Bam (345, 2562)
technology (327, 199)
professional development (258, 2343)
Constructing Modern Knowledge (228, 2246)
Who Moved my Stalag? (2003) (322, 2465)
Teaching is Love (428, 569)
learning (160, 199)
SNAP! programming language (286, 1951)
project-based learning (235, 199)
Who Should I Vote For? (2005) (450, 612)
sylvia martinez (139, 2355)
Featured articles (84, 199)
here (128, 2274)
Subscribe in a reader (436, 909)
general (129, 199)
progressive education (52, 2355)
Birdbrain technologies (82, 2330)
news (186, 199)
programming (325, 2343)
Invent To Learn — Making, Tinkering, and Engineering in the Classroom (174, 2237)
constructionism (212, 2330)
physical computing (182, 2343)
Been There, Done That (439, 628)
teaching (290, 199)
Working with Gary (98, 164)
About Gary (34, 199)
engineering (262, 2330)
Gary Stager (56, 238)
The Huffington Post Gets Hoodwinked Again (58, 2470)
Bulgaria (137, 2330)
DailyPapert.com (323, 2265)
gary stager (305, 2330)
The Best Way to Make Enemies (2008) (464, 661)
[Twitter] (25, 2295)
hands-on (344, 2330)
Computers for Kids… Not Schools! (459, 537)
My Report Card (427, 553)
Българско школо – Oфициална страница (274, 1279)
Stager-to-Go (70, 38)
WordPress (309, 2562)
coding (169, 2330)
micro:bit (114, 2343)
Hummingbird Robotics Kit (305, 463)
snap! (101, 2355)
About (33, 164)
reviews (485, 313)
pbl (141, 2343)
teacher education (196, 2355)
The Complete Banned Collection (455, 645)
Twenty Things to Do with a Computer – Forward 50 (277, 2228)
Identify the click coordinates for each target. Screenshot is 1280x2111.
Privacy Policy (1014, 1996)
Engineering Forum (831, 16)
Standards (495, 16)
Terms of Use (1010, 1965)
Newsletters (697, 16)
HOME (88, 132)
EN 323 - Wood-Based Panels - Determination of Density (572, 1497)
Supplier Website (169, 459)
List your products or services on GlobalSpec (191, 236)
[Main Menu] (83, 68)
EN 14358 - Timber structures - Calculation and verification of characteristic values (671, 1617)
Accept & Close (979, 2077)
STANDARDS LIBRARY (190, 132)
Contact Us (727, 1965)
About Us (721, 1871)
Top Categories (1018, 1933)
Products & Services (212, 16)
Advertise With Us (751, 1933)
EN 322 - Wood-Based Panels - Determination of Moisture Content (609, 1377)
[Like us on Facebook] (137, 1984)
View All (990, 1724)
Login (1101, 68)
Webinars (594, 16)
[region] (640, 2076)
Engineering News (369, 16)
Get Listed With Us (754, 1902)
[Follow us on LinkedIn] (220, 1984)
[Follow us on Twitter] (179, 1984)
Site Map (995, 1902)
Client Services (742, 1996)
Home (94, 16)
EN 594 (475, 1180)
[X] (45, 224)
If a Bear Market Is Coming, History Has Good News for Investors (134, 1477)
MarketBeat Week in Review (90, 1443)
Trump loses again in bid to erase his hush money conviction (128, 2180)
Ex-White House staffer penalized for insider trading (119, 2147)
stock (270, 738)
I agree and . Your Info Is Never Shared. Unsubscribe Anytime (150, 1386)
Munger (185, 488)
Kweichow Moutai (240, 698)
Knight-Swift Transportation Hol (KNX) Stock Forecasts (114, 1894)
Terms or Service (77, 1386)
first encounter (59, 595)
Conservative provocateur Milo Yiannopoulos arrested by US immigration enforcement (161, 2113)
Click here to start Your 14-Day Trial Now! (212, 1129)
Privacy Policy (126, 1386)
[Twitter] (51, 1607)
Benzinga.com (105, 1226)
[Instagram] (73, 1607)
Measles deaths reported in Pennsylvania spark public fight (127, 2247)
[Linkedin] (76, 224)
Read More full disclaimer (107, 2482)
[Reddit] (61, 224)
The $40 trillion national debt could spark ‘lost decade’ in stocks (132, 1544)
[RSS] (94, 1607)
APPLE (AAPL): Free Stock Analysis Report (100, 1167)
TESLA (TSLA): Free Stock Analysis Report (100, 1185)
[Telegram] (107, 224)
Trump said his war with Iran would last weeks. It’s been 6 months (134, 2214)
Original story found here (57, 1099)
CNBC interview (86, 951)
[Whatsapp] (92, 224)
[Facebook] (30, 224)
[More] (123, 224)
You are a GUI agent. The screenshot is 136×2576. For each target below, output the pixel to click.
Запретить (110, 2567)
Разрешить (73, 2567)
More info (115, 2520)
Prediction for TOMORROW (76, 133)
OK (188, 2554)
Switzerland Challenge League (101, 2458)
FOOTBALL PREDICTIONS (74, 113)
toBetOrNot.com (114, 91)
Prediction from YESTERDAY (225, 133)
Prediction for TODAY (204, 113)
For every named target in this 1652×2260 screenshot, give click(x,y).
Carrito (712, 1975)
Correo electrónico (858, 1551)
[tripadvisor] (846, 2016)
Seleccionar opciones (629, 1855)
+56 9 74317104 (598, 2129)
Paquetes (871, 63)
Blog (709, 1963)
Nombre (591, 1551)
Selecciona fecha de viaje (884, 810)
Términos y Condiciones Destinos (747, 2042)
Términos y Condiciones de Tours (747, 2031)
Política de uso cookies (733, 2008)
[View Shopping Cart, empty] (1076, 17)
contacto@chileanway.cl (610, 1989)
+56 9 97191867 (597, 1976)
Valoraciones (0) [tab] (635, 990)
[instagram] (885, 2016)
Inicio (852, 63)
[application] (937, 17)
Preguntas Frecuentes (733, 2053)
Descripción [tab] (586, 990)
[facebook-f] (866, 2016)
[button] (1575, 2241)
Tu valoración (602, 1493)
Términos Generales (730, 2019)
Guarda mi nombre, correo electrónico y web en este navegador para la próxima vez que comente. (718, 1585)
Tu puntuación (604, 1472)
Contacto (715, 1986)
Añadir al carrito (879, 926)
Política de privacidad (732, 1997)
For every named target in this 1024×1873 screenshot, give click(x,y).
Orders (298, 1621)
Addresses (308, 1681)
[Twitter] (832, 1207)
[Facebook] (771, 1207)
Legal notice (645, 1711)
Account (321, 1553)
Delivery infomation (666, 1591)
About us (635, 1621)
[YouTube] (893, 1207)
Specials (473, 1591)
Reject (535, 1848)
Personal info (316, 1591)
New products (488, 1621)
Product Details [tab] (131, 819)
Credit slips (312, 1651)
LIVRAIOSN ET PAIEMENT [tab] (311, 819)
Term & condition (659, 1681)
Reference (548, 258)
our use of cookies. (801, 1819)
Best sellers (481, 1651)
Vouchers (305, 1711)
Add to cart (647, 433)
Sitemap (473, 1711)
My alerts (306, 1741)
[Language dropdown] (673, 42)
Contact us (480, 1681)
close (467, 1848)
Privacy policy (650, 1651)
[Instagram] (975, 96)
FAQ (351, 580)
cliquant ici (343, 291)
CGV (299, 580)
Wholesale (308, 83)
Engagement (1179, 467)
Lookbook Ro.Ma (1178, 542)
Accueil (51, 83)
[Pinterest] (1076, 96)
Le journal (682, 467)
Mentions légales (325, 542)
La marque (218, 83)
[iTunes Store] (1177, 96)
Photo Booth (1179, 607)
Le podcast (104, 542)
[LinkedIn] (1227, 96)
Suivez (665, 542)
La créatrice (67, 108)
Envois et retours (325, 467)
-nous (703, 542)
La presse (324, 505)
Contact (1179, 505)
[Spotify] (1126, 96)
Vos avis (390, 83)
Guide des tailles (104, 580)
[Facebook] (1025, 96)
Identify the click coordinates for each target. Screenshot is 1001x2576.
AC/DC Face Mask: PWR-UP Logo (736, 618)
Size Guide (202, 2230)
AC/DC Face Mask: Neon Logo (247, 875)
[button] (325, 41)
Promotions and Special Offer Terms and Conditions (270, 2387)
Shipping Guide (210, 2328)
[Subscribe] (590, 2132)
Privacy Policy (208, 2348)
***
Find the string "Terms" in the listing and copy every line in which it occurs.

Terms of Use (1010, 1965)
Terms or Service (77, 1386)
Promotions and Special Offer Terms and Conditions (270, 2387)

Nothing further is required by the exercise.